Dedication To Leigh Hunt, Esq.

Glory and loveliness have pass’d away;

For if we wander out in early morn,

No wreathed incense do we see upborne

Into the east, to meet the smiling day:

No crowd of nymphs soft voic’d and young, and gay,

In woven baskets bringing ears of corn,

Roses, and pinks, and violets, to adorn

The shrine of Flora in her early May.

But there are left delights as high as these,

And I shall ever bless my destiny,

That in a time, when under pleasant trees

Pan is no longer sought, I feel a free,

A leafy luxury, seeing I could please

With these poor offerings, a man like thee.

John Keats

This poem, as the title itself says, is a dedication yo Leigh Hunt, one of John Keats best friends, if not the best one of them.

The poem begins by saying: Glory and loveliness have pass’d away.

Glory and loveliness are positive things which had to do with Leigh Hunt but now they are gone.
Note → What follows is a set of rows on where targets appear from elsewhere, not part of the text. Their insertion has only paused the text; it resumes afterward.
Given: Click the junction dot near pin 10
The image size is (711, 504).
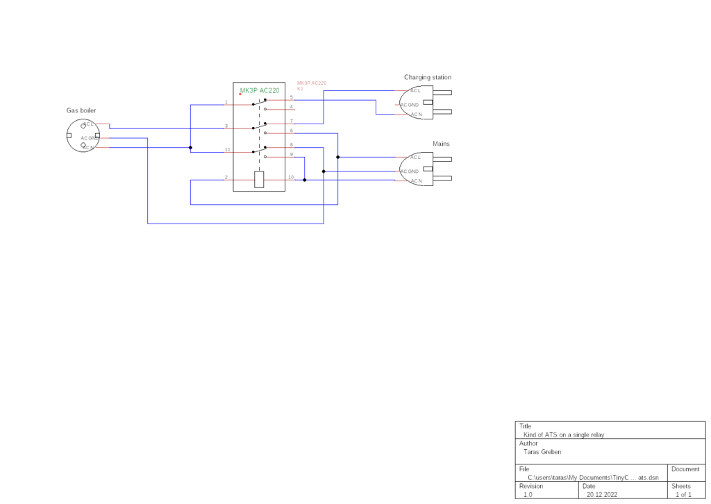Looking at the screenshot, I should pyautogui.click(x=303, y=179).
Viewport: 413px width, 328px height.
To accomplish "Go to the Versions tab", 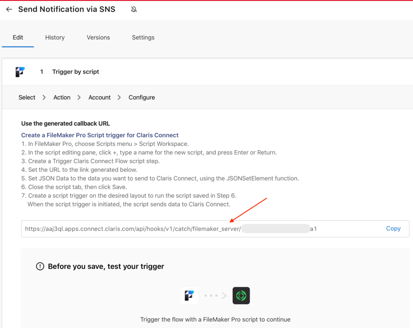I will click(98, 38).
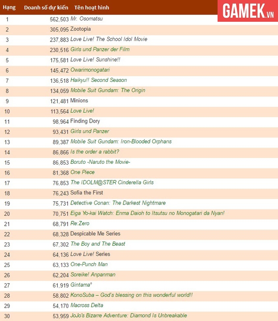Click The Boy and The Beast link
The height and width of the screenshot is (321, 278).
point(98,244)
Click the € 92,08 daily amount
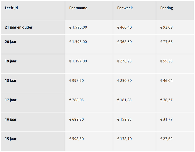Image resolution: width=195 pixels, height=152 pixels. pyautogui.click(x=166, y=27)
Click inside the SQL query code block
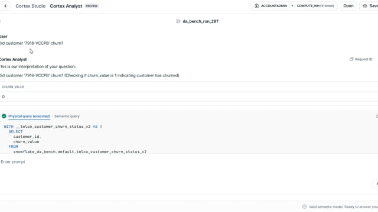The image size is (378, 212). point(189,139)
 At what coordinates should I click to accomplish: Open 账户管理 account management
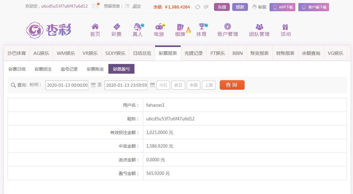click(228, 30)
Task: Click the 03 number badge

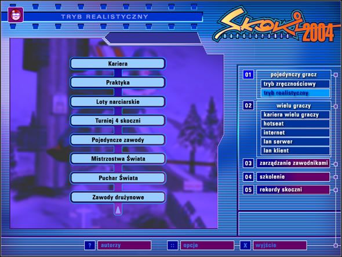Action: 248,164
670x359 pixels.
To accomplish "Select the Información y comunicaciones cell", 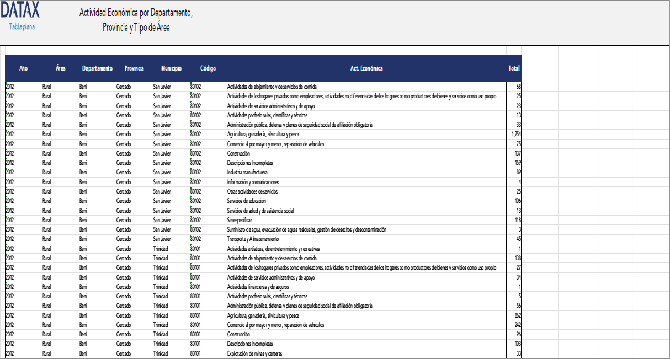I will (x=253, y=182).
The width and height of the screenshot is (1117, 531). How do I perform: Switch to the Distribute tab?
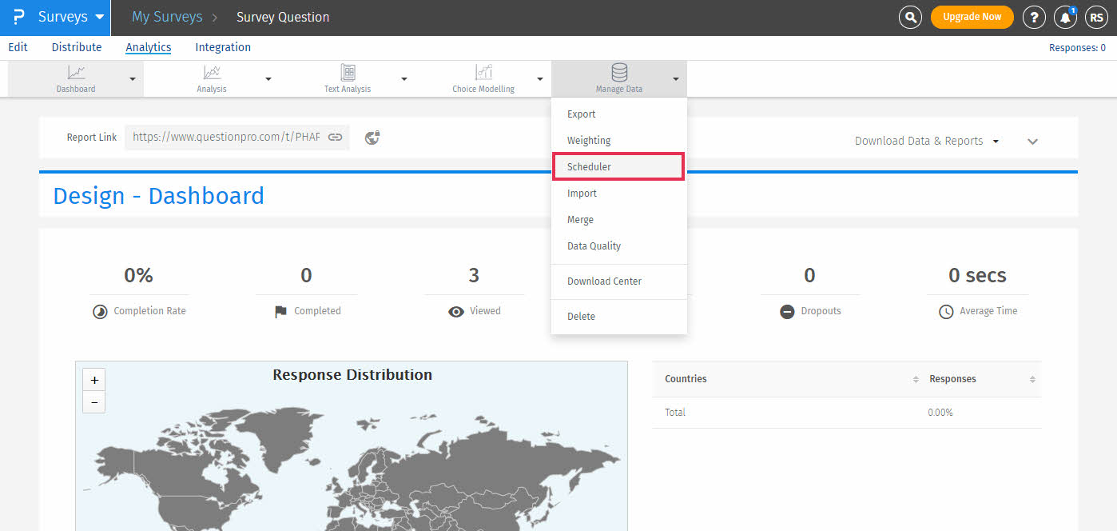[x=77, y=47]
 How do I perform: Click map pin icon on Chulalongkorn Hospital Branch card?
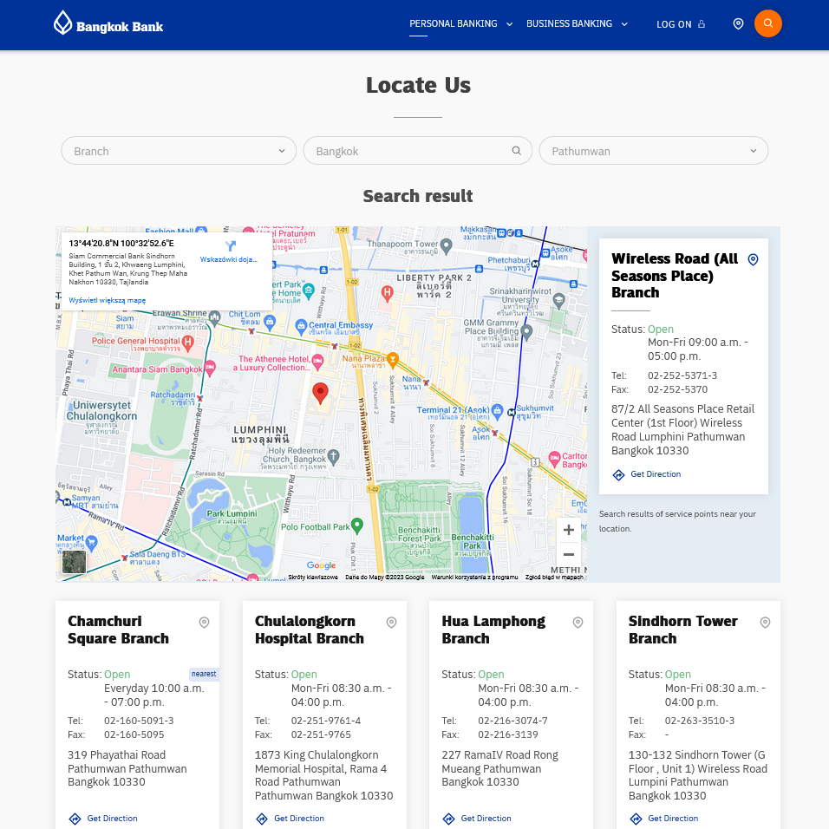click(x=391, y=623)
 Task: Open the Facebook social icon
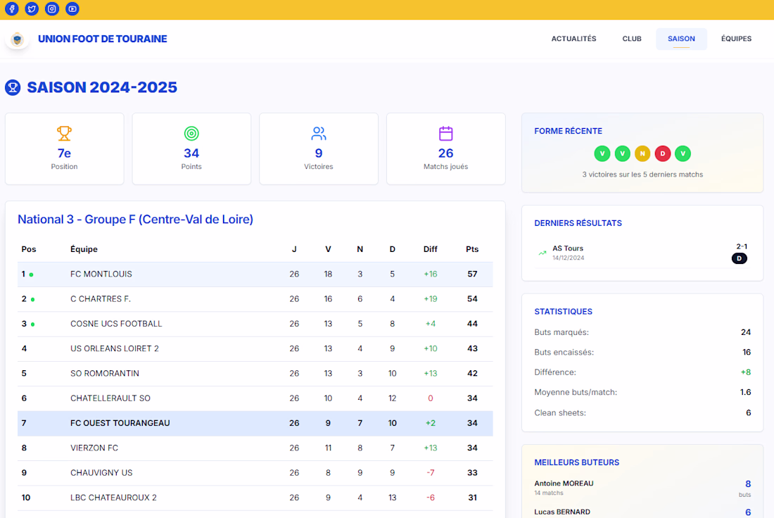12,8
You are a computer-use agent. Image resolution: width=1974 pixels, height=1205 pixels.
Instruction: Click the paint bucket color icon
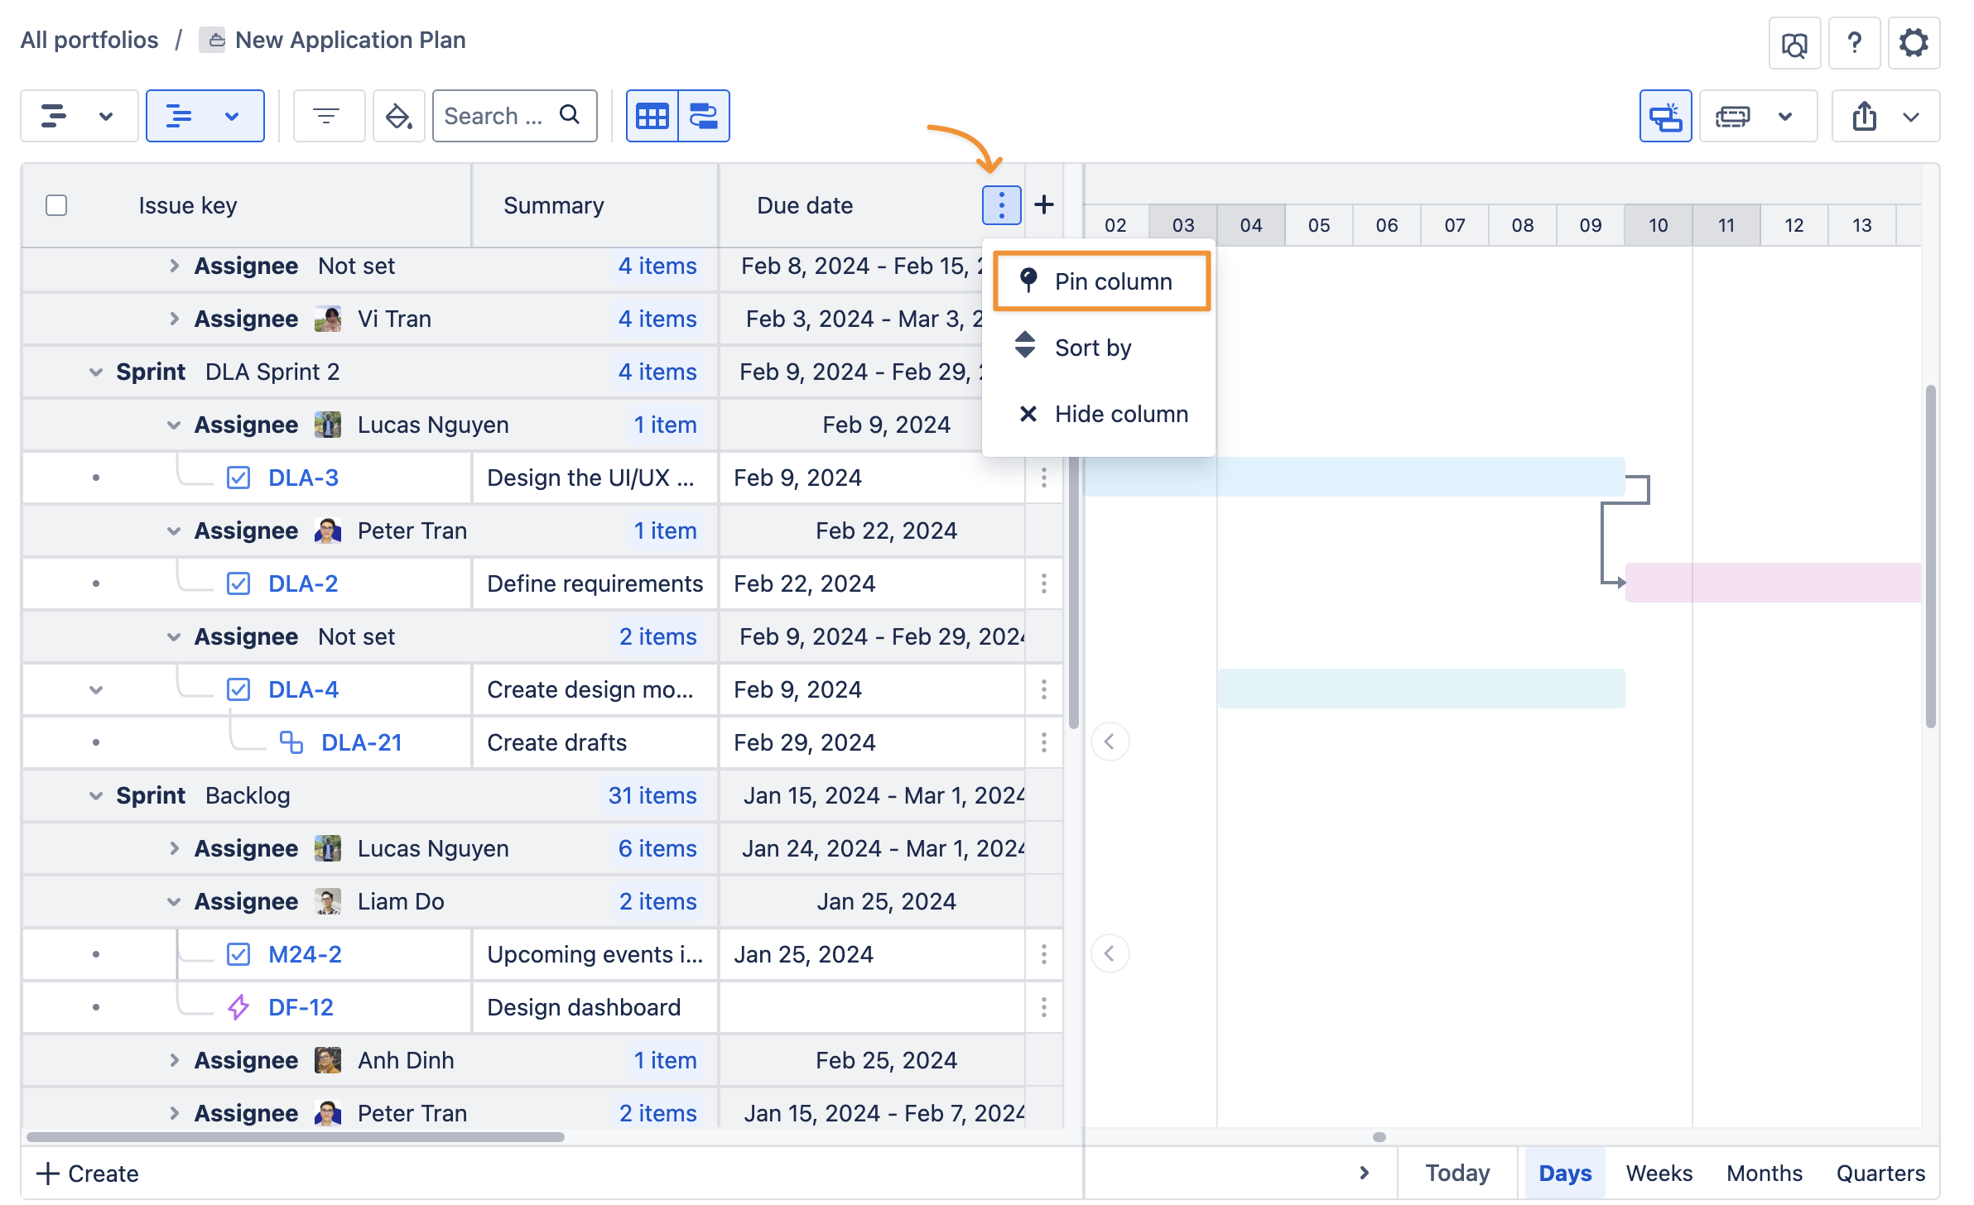point(398,116)
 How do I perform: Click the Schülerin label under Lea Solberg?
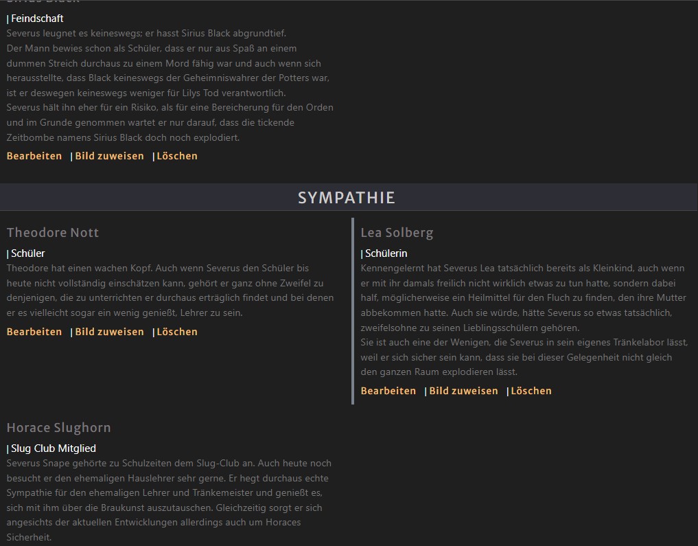pyautogui.click(x=386, y=253)
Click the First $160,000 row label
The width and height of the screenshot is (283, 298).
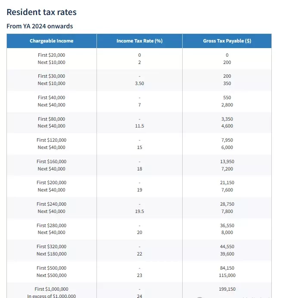point(52,161)
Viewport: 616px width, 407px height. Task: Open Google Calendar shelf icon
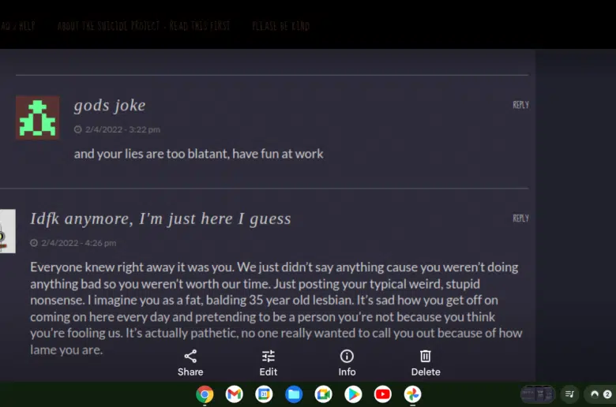coord(264,394)
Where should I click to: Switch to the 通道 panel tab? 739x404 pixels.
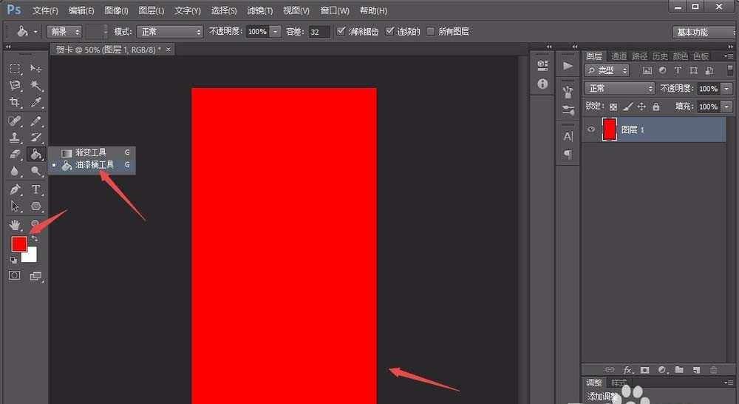pyautogui.click(x=619, y=56)
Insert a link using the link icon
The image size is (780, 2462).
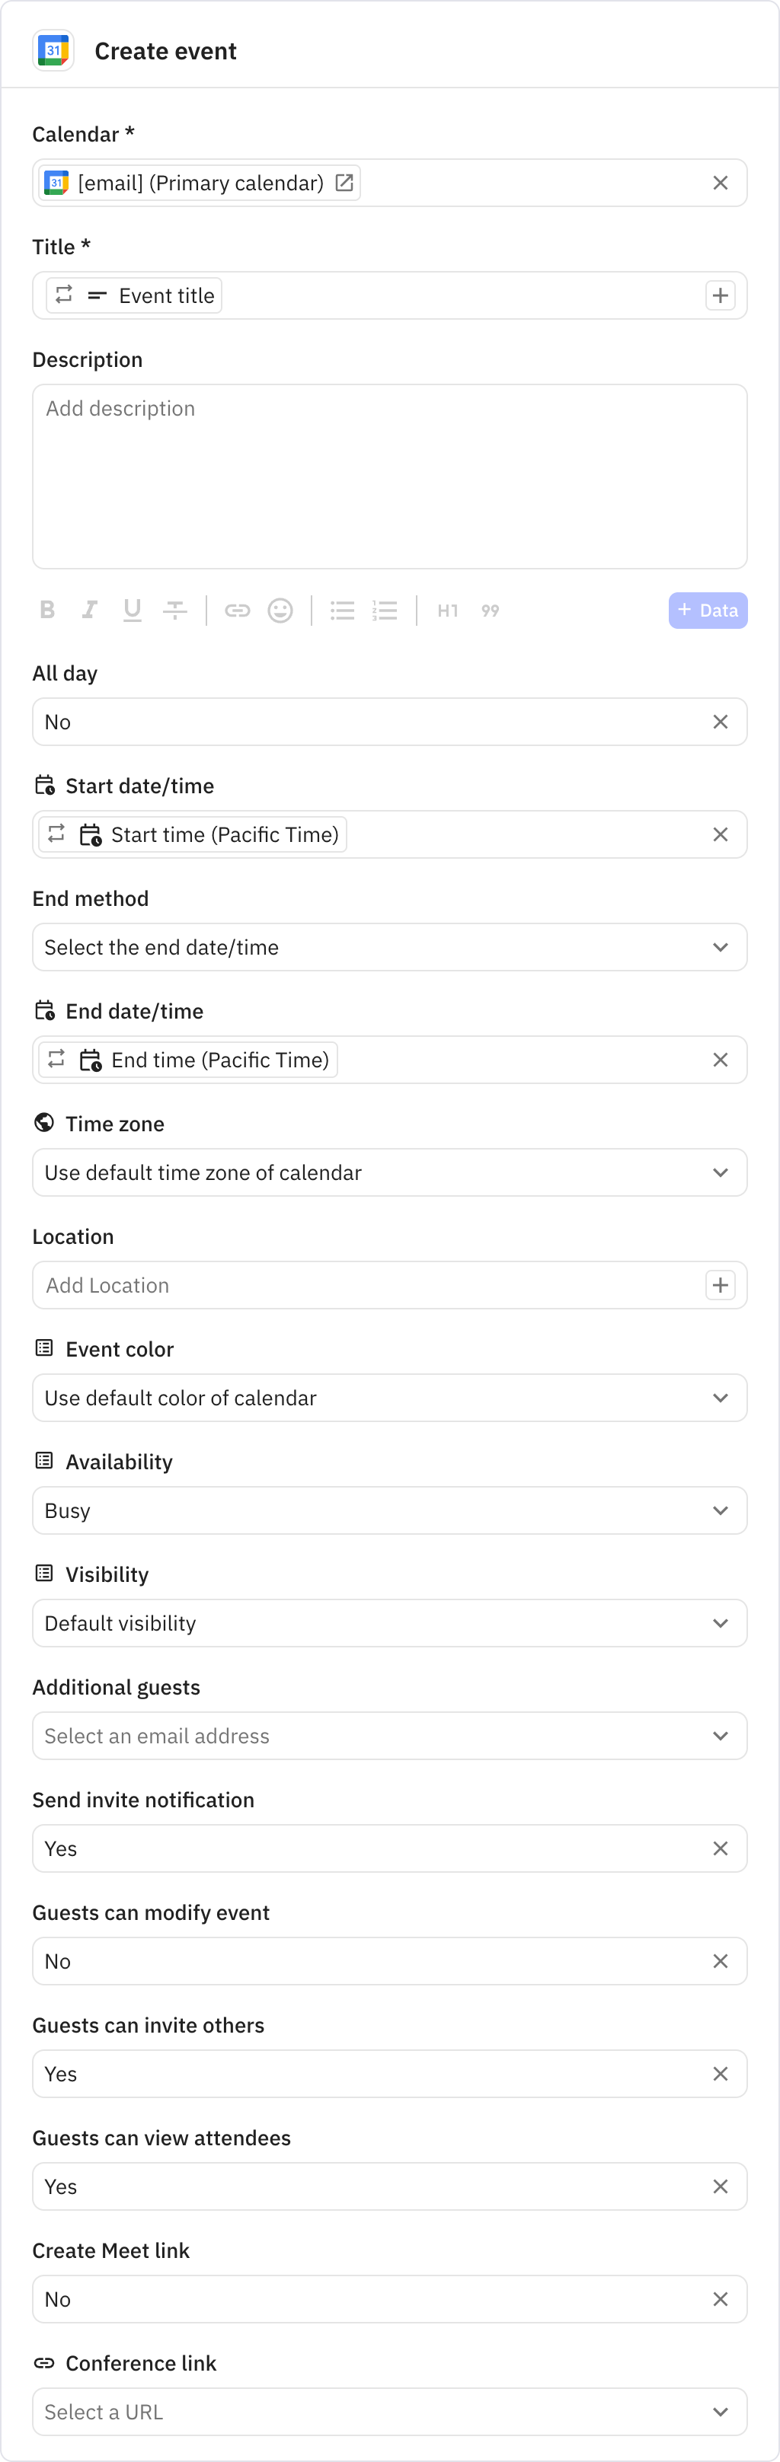point(237,610)
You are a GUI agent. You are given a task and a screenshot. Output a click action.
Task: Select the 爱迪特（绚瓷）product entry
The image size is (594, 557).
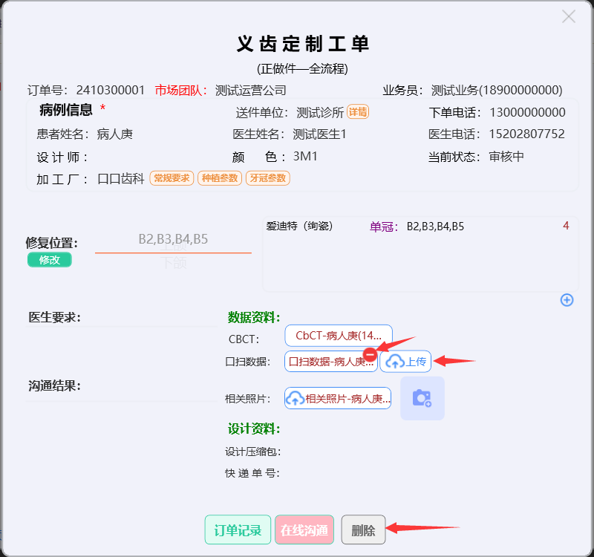point(299,227)
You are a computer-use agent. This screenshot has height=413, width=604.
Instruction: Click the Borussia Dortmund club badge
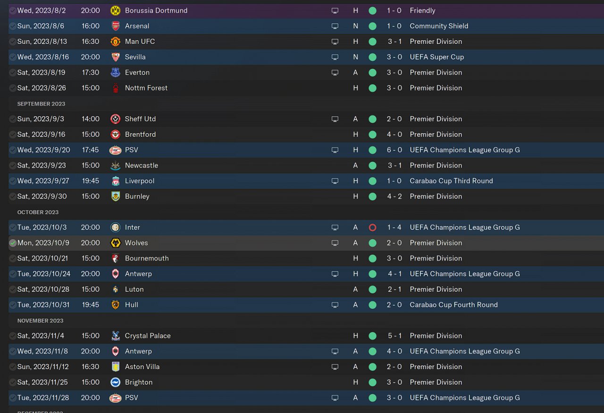pyautogui.click(x=115, y=10)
By “early morn” John Keats means that he died very young too, as it happened to his wife.

Afterwards, there is a list of expresions used by Keats in order to explain how Heaven is like:

to meet the smiling day, rose, pink, violet, The shrine of Flora in her early May, delights, And I shall ever bless my destiny, a leafy luxury.

The poem ends up saying that all these luxuries are poor offerings for a man like him: Leigh Hunt.